[Records for the task]

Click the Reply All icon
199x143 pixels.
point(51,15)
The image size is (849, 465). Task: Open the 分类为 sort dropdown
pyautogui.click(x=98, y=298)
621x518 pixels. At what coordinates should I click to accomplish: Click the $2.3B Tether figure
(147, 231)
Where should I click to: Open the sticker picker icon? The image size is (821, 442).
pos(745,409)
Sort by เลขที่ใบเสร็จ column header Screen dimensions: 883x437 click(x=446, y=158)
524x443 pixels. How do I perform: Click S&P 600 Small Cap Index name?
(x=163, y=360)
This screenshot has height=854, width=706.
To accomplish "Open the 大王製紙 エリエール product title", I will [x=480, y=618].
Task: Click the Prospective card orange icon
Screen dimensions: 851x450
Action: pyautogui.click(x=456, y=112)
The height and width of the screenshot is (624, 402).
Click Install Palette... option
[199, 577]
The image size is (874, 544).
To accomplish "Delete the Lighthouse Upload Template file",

[/Records for the task]

-- Task to complete --
Write out word for word every line from the one containing "This screenshot has height=854, width=706." through the last line of the data, and no other line.

-- Response --
This screenshot has height=854, width=706.
To accomplish "Open the 大王製紙 エリエール product title", I will [x=480, y=618].
Task: Click the Prospective card orange icon
Screen dimensions: 851x450
Action: pyautogui.click(x=456, y=112)
The height and width of the screenshot is (624, 402).
Click Install Palette... option
[199, 577]
The image size is (874, 544).
To accomplish "Delete the Lighthouse Upload Template file",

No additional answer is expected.